> [TEXTAUSZUG]:
Die Wachstumsdynamik der Elektromobilität verschiebt sich angesichts konjunktureller Herausforderungen und zurückhaltender Kundennachfrage zugunsten von Hybrid-Technologien. Das geht aus einer Analyse des Center of Automotive Management (CAM) hervor.
Während demnach vollelektrische Pkw (BEV) in den automobilen Kernmärkten China, Europa und USA nur um 11 Prozent auf 1,75 Millionen BEV zulegen, steigen Plug-In-Hybride (PHEV) überdurchschnittlich um 52 Prozent auf 1,1 Millionen Einheiten. Vielen Automobilherstellern macht diese Entwicklung zu schaffen. Der BEV-Marktführer Tesla verzeichnet ein reduziertes Absatzvolumen von 387.000 Pkw (-9 %) und der erfolgreiche chinesische E-Auto-Hersteller BYD meldet trotz signifikanter Preissenkungen nur eine Steigerung um 13 Prozent auf 300.000 BEV.

> [BEREITGESTELLTES MATERIAL]:
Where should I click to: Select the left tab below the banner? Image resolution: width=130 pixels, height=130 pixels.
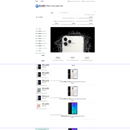(58, 58)
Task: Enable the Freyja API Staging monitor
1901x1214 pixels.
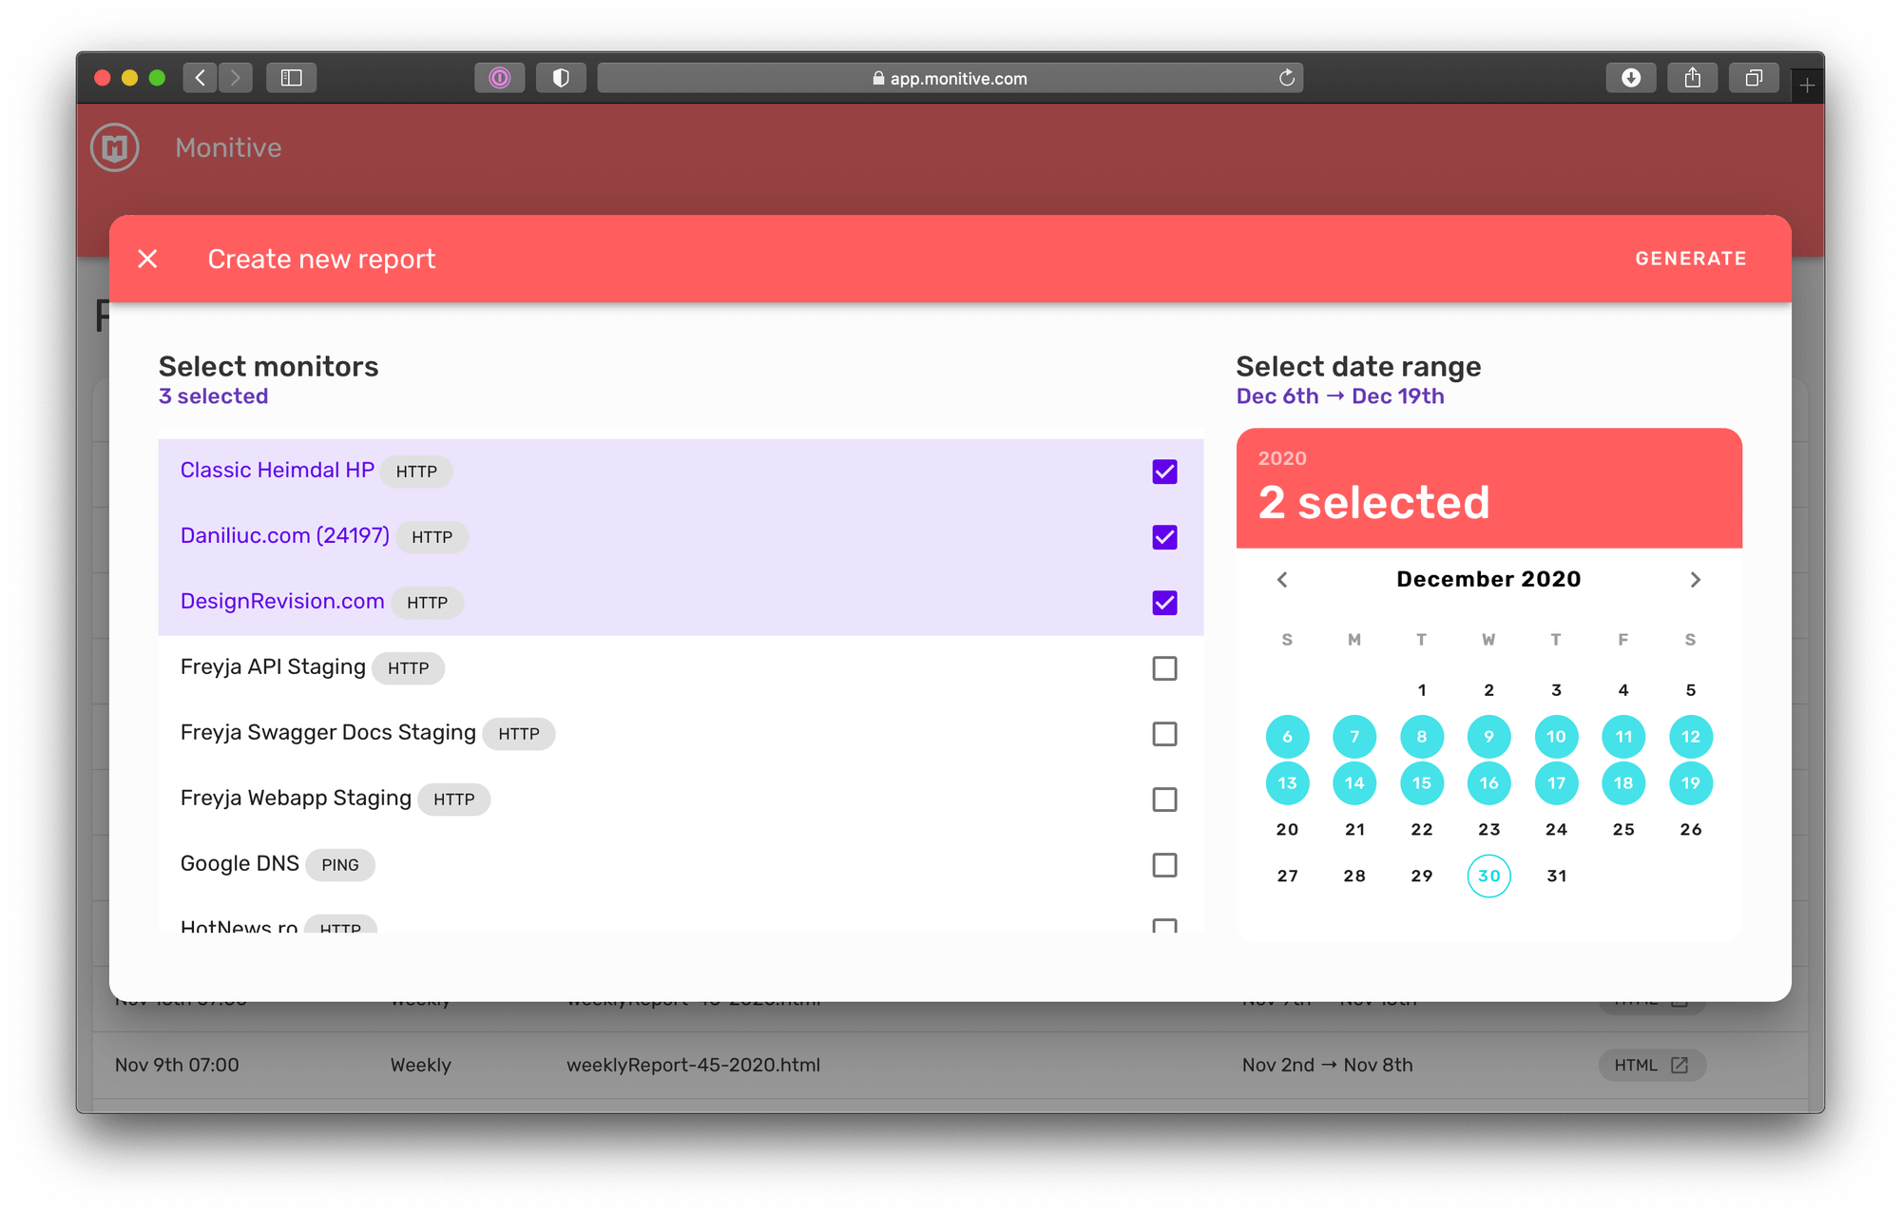Action: coord(1163,668)
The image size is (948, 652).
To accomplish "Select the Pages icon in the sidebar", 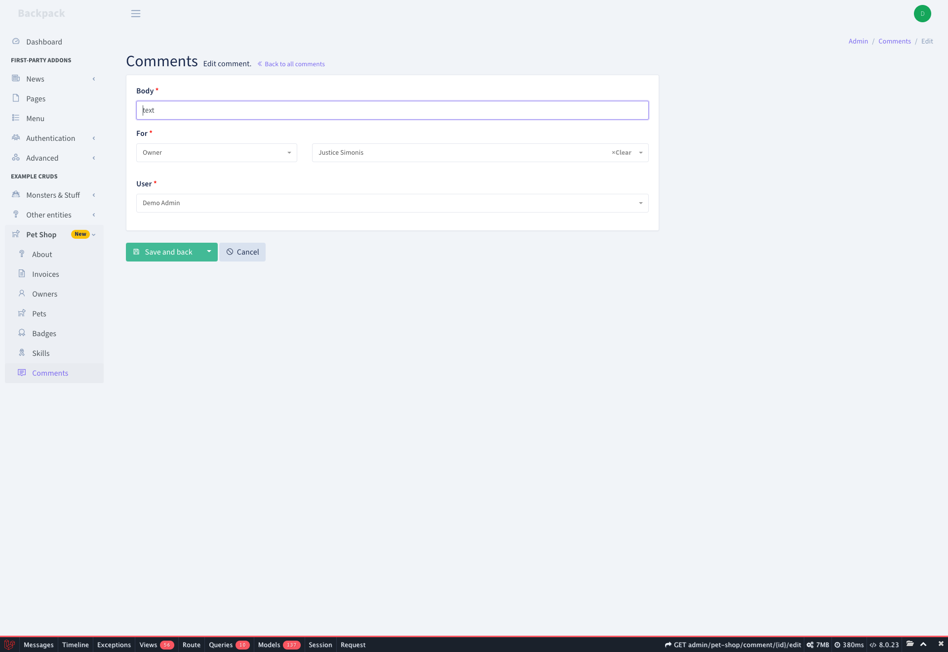I will coord(16,98).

> [AUFGABEN UND ÜBUNGEN]:
(A) Welche automobilen Kernmärkte nennt der Text zur Elektromobilität?
(B) Kopieren Sie aus dem Text zur Elektromobilität die Passage von „Die Wachstumsdynamik der“ bis „auf 300.000 BEV.“ unverändert heraus.

> [ERWARTETE ANTWORTEN]:
(A) China, Europa, USA

(B)
Die Wachstumsdynamik der Elektromobilität verschiebt sich angesichts konjunktureller Herausforderungen und zurückhaltender Kundennachfrage zugunsten von Hybrid-Technologien. Das geht aus einer Analyse des Center of Automotive Management (CAM) hervor.
Während demnach vollelektrische Pkw (BEV) in den automobilen Kernmärkten China, Europa und USA nur um 11 Prozent auf 1,75 Millionen BEV zulegen, steigen Plug-In-Hybride (PHEV) überdurchschnittlich um 52 Prozent auf 1,1 Millionen Einheiten. Vielen Automobilherstellern macht diese Entwicklung zu schaffen. Der BEV-Marktführer Tesla verzeichnet ein reduziertes Absatzvolumen von 387.000 Pkw (-9 %) und der erfolgreiche chinesische E-Auto-Hersteller BYD meldet trotz signifikanter Preissenkungen nur eine Steigerung um 13 Prozent auf 300.000 BEV.